In 1807, Harrild branched off on his own to premises at 127 Bermondsey Street.
During this period he published and printed a number of books, some copies of which are in the Bodleian Library at Oxford University.

In 1809, Harrild started up in business making printers' materials and working as a printers engineer. When he began, the blocks of type used in printing were inked by means of ink balls, a method introduced by Caxton. Harrild is noted for having improved the process by introducing ‘composition rollers’ which sped up printing and became an indispensable innovation. At first this change was met with opposition from the workforce, and Harrild had to bring all his tact and energy to the situation to persuade people that it was in their interests to work with the new rollers.

Harrild continued to make both balls and rollers for inking after 1810, but his new rollers vastly increased the production of newspapers, whereas the old ball method of inking limited printing to between 150 and 200 copies per hour. Harrild introduced the rollers for inking at his London factories in Farringdon Road; as printers and compositors from all over England visited to see the invention, his new method quickly became known and adopted throughout the industry. Harrild himself came to be considered one of the heads of the printing trade, and gained esteem in part due to his energetic character and philanthropic work.

Around 1819, Harrild moved the business to 20 Great Eastcheap, London. He specialized at this time in printing books for children.

During the years 1818–1825, the business branched into considerable amounts of commercial printing and Harrild was instrumental in manufacturing rollers for printing machines and for installing and maintaining these rollers in many of the Fleet Street newspaper offices. In 1824, Harrild moved the business again, this time to 25 Friday Street and 3 years later took over 10 and 11 Distaff Lane.

By 1832 the printing side of the business had been discontinued and he concentrated on the engineering side, manufacturing his own printing presses and supplying rollers and materials.

==Later life and family==
Harrild was responsible for preserving the Benjamin Franklin printing press. Franklin's machine was one that he worked on as an unknown journeyman, whilst living in London in 1752–6; although it became obsolete when first the Blaew Press and later the Stanhope were invented, Harrild kept the machine on which Franklin had worked until 1841. Harrild exhibited the machine in public, sending the money raised by the exhibition to the London Printers' Pension Society. Harrild then presented the Franklin Press to Mr J. B. Murray, from America, and it was taken to the United States and put on show in the patent office at Washington, D.C. When Harrild died his will made a bequest of £1000 to the 'Printers' Society' which was to be used to create a 'Franklin Pension'.
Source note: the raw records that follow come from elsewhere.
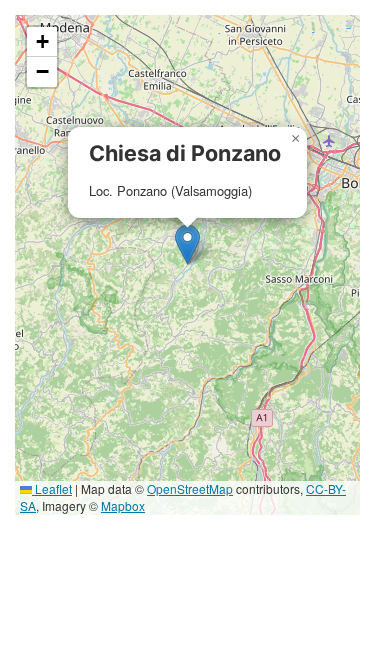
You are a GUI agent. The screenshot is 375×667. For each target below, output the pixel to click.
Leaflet (52, 488)
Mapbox (123, 505)
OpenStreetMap (190, 488)
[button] (187, 244)
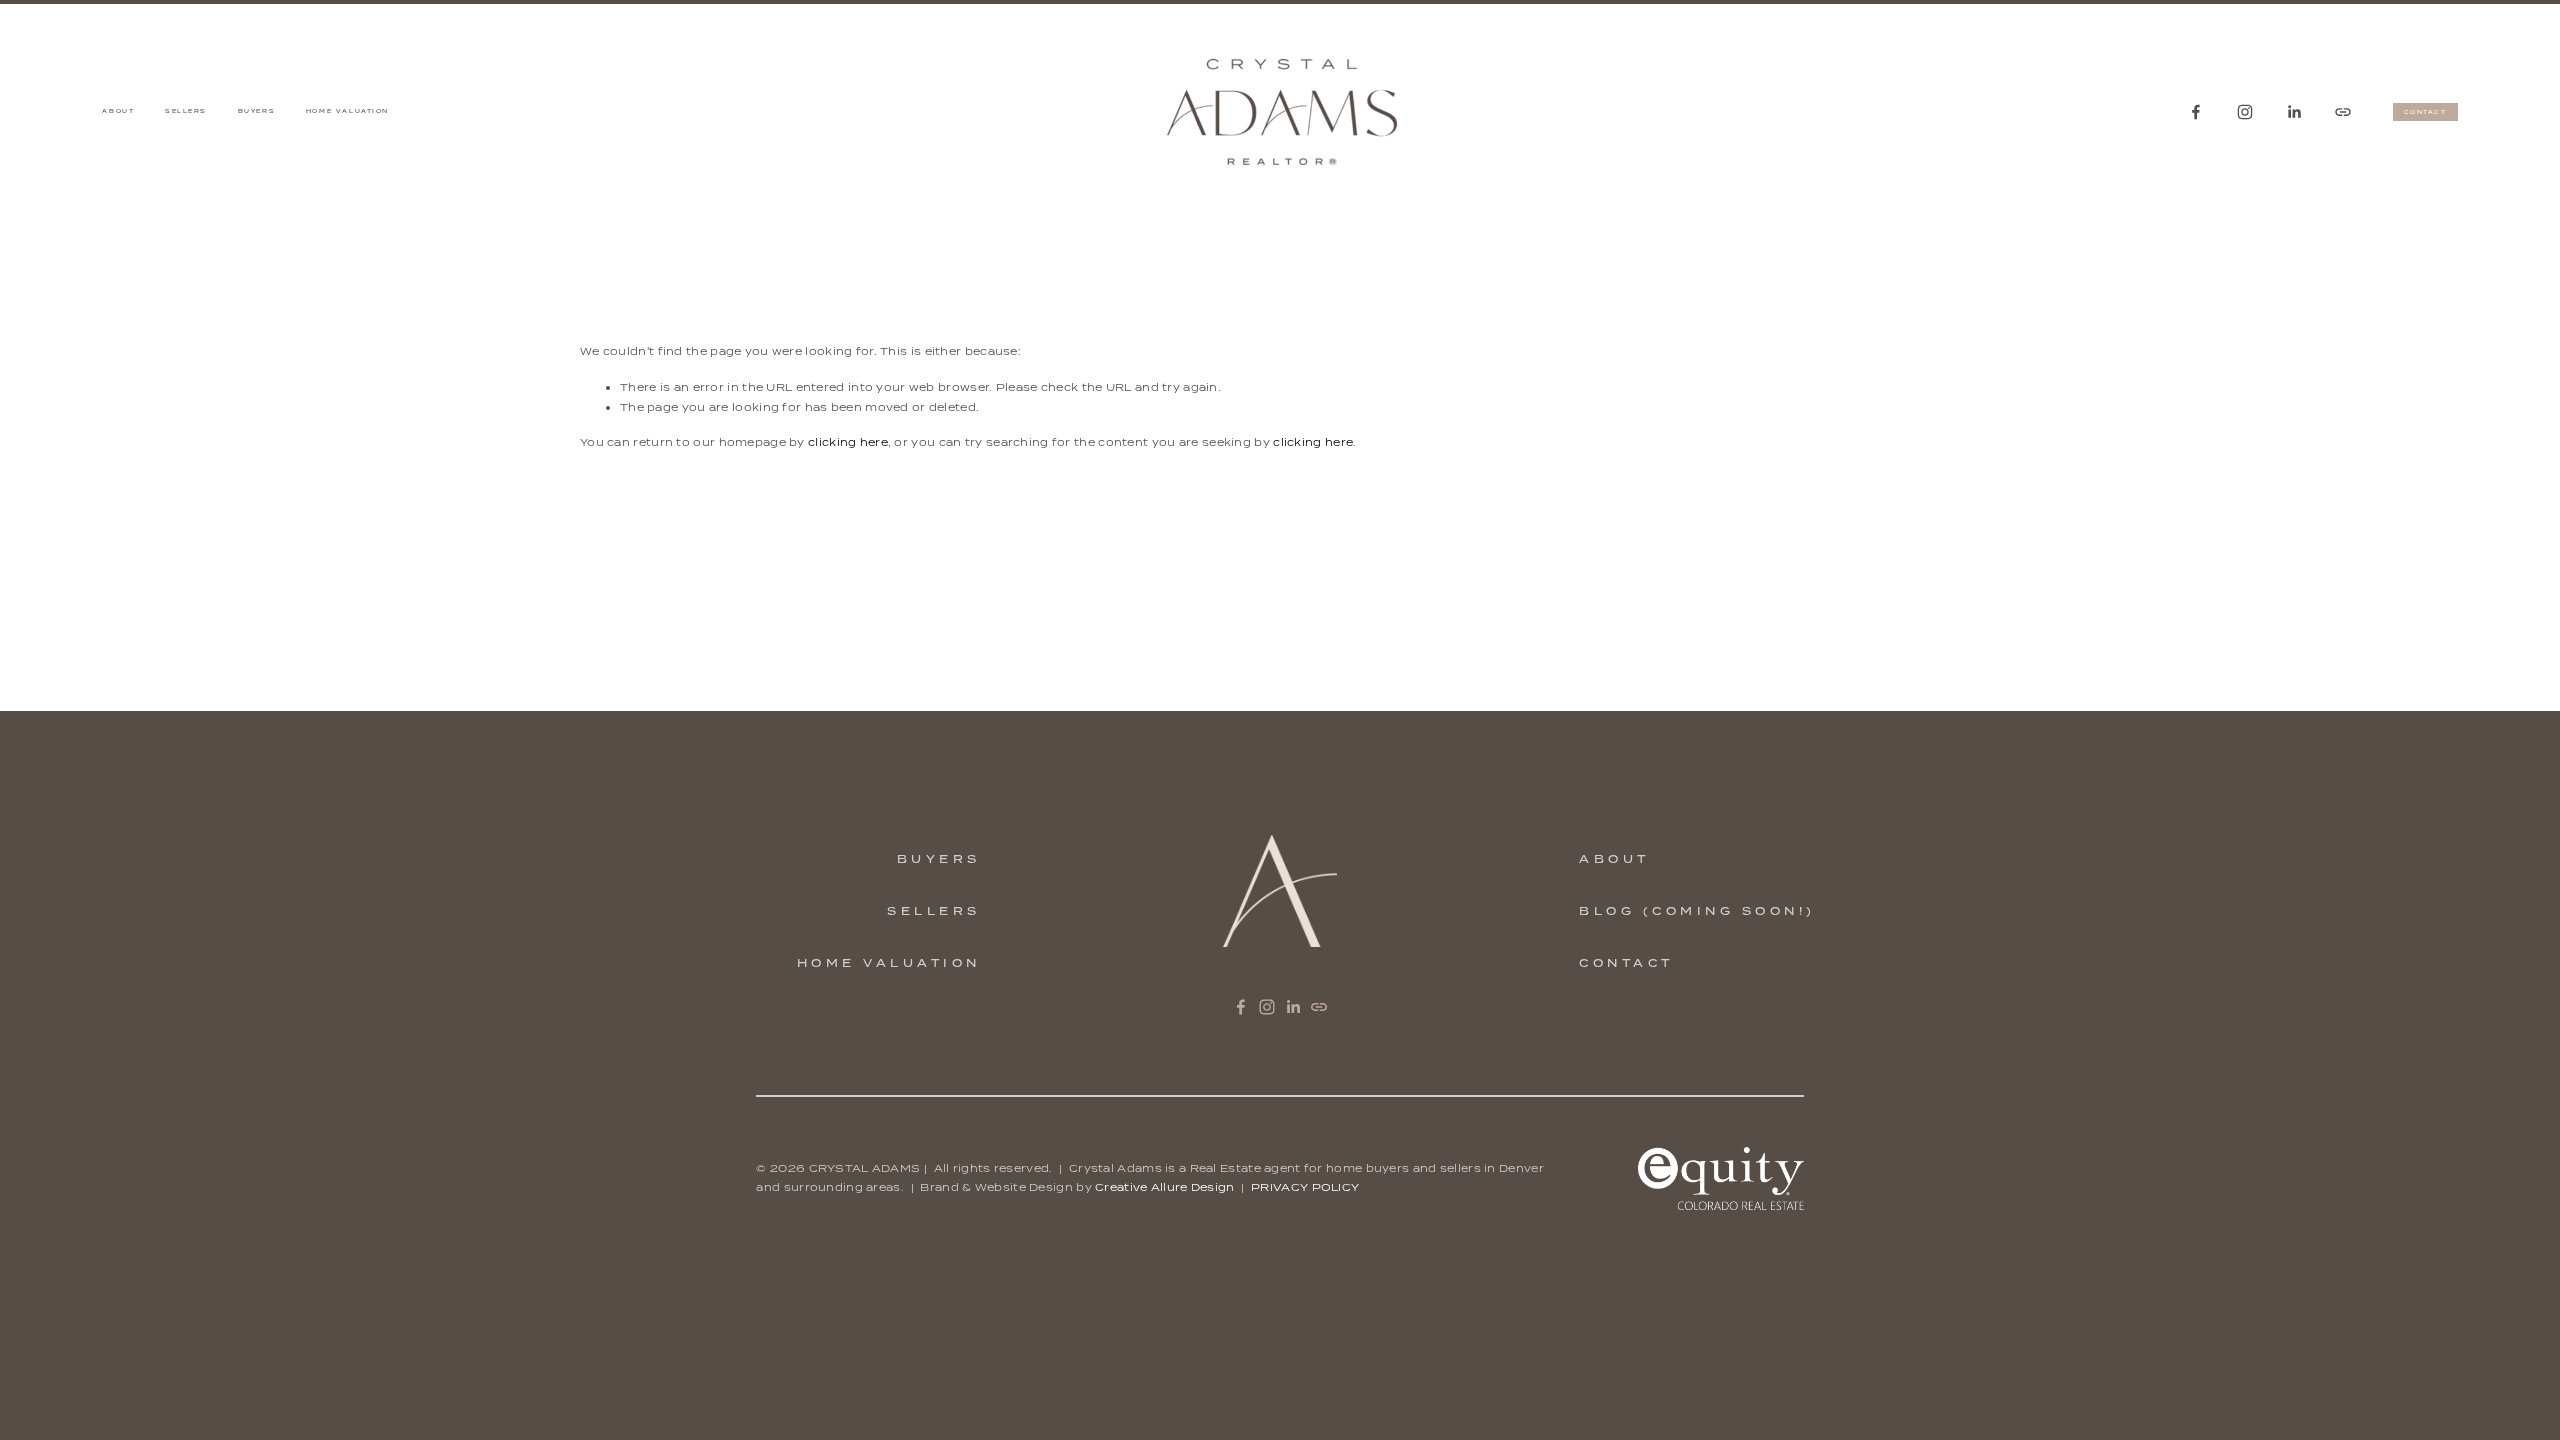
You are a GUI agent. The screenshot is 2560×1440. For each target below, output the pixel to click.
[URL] (2343, 112)
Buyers (256, 111)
Harrild made his home at Sydenham and for many years he was a parish guardian, having been one of the first to be appointed after the passing of the Poor Law Amendment Act 1834. When he arrived Sydenham was little more than a wild common, by the time of his death it had become a popular residential neighbourhood, in part due to his own interest in the area. Harrild had been instrumental in developing much of the new housing on Sydenham Common and he had built 'Round Hill' as the family home. His sons Horton and Thomas also had houses built there. Harrild purchased the spire removed in 1829 from St Antholin, Budge Row church in the city (where he was a churchwarden) and had it erected at Round Hill. The house was demolished in the 1960s but the spire remains.

His son Henry does not appear to have played a part in the family business, or to have lived at Sydenham, but in Islington. Harrild's will excluded all but a minor provision for Henry. His son Thomas became uncle, by marriage, to the author Richard Jefferies, whose sister Sarah married Robert Billing, son of Joseph Billing and Sarah Harrild.